Implantes cardíacos Medtronic podem ser facilmente hackeados a 6 metros de distância

O governo dos EUA emitiu um alerta sobre uma falha crítica que afeta dezenas de desfibriladores cardíacos da Medtronic que permitem que um invasor próximo altere as configurações do dispositivo cardíaco de um paciente, manipulando as comunicações de rádio entre ele e os dispositivos de controle. 

O principal problema está no protocolo de telemetria sem fio de radiofrequência Conexus da Medtronic, que é usado como parte de seu sistema de gerenciamento remoto de pacientes para comunicação entre desfibriladores, dispositivos de monitoramento doméstico e dispositivos de programação clínica.  

Os pesquisadores descobriram que o protocolo Conexus não possui nenhuma forma de autenticação, o que significa que um invasor dentro do alcance do rádio – cerca de 6 metros do dispositivo cardíaco do paciente – pode injetar, reproduzir, modificar e interceptar os dados de telemetria.

E como o protocolo Conexus permite que os dispositivos de controle leiam e gravem remotamente a memória para os implantes cardíacos, um invasor próximo com um rádio definido por software também pode explorar a falta de autenticação do protocolo para reprogramar o dispositivo cardíaco.

A falha, CVE-2019-6538, foi atribuída uma classificação de gravidade CVSS de 9,3 de um máximo de 10, de acordo com o Departamento de Segurança Interna (DHS) consultivo .  

A Food and Drug Administration dos EUA diz que “confirmou que essas vulnerabilidades, se exploradas, podem permitir que um indivíduo não autorizado (por exemplo, alguém que não seja o médico do paciente) acesse e manipule potencialmente um dispositivo implantável, um monitor doméstico ou um programa clínico. “

Uma segunda falha, de gravidade mais baixa, que afeta o protocolo Conexus, representa uma ameaça à privacidade potencialmente grave para os pacientes, uma vez que os dados transmitidos entre os dispositivos cardíacos e de controle são feitos de forma clara. Novamente, um atacante próximo com equipamento de rádio pode interceptar as comunicações para aprender sobre a condição específica da pessoa.  

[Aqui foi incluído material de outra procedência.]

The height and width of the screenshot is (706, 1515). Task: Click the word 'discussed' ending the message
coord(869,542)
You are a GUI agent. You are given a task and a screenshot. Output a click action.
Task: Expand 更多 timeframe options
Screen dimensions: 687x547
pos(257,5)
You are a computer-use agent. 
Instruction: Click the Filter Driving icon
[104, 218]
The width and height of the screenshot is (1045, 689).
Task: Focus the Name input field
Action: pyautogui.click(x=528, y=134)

A Medtronic enfatiza em seu parecer que a telemetria Conexus não é usada em seus marcapassos.

Enquanto a recomendação do DHS diz que a falha exige um “baixo nível de habilidade” para explorar, existem alguns fatores atenuantes que devem criar uma janela estreita para um atacante explorar as falhas.

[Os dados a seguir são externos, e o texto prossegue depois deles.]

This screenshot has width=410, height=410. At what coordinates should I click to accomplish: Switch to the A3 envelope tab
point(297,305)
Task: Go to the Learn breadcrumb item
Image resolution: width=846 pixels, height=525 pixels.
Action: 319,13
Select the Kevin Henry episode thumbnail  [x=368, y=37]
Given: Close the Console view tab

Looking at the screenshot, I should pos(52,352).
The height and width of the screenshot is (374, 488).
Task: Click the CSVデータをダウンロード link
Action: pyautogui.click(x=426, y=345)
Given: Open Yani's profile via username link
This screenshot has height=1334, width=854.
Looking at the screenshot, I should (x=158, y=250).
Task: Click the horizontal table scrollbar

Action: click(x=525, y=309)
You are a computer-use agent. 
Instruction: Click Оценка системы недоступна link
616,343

Primeiro, o dispositivo cardíaco precisa ter as comunicações por rádio ativadas. Isso acontece na clínica antes do procedimento de implante e durante as visitas de acompanhamento. Fora da clínica, a Medtronic diz que os tempos de ativação do rádio são “limitados, variam de acordo com o paciente e são difíceis de serem previstos”. 

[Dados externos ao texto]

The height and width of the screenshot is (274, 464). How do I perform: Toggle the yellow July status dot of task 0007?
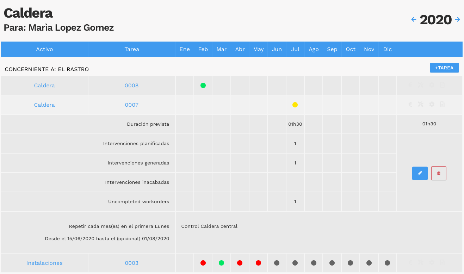295,105
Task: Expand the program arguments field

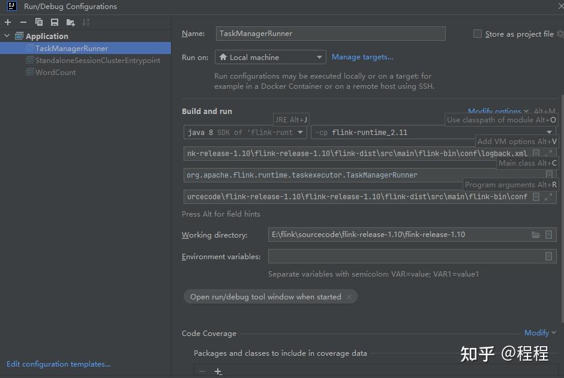Action: [x=548, y=197]
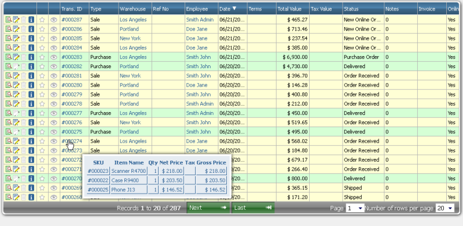463x226 pixels.
Task: Click trash icon for transaction #000268
Action: coord(24,197)
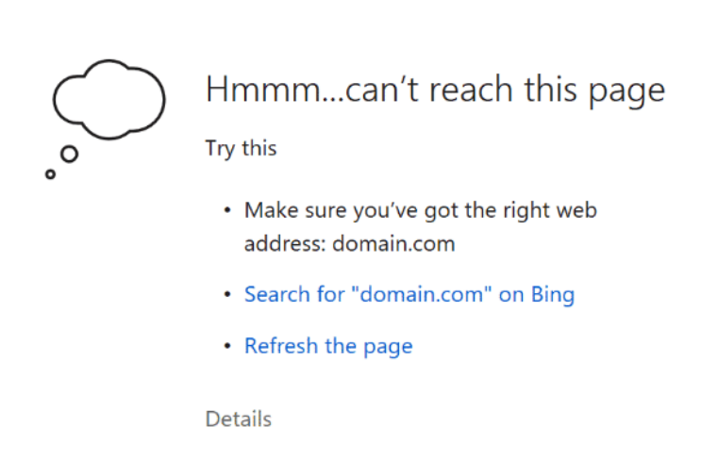Click the word "Bing" in the search link
Image resolution: width=718 pixels, height=475 pixels.
point(553,295)
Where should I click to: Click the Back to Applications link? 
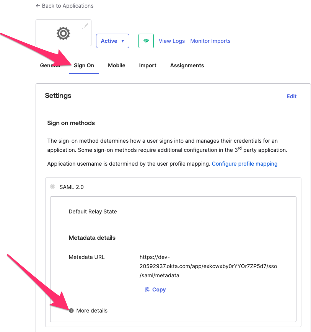coord(64,6)
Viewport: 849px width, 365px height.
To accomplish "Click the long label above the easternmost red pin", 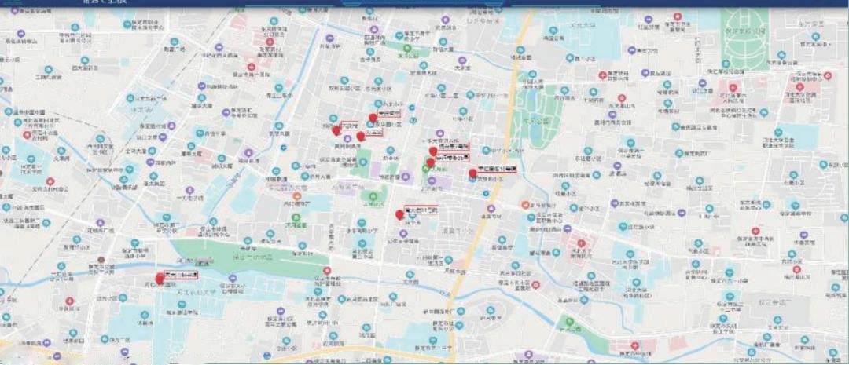I will tap(497, 169).
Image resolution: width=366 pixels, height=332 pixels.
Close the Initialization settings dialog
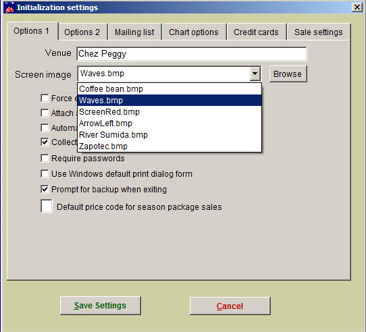click(x=357, y=7)
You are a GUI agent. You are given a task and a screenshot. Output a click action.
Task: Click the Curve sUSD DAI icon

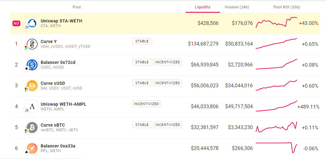tap(32, 86)
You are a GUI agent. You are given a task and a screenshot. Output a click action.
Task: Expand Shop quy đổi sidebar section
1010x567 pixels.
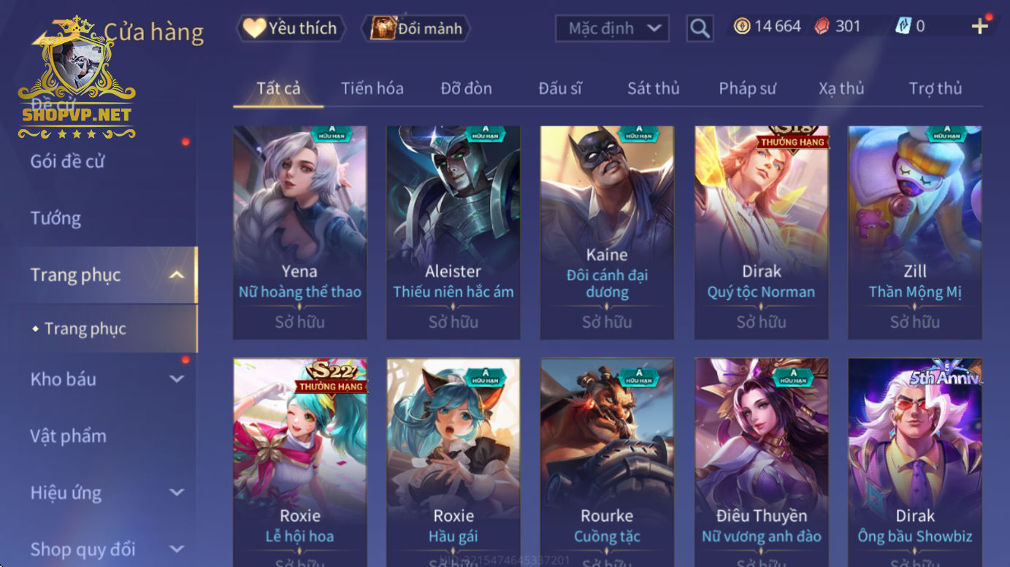(176, 549)
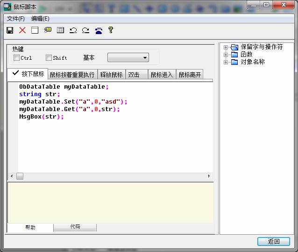Viewport: 298px width, 252px height.
Task: Click the yellow tag label icon
Action: click(48, 30)
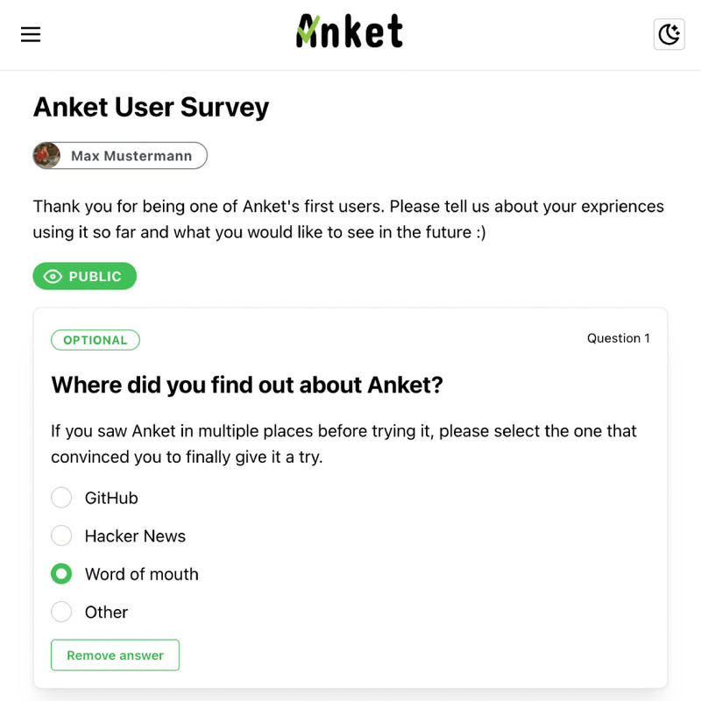
Task: Click the selected Word of mouth radio
Action: 61,574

A FDA considera que esses são “recursos de segurança”, mas observa que a Medtronic está trabalhando em um patch que a FDA precisará aprovar para resolver os pontos fracos de autenticação e criptografia. 

Apesar da gravidade da falha de autenticação e do potencial de danos que ameaçam a vida, a Medtronic e a FDA  estão recomendando que os pacientes continuem a usar os dispositivos conforme prescrito. 

“Os benefícios do monitoramento remoto superam o risco prático de que essas vulnerabilidades possam ser exploradas. Esses benefícios incluem a detecção precoce de arritmias, menos visitas a hospitais e melhores taxas de sobrevida”, diz a Medtronic.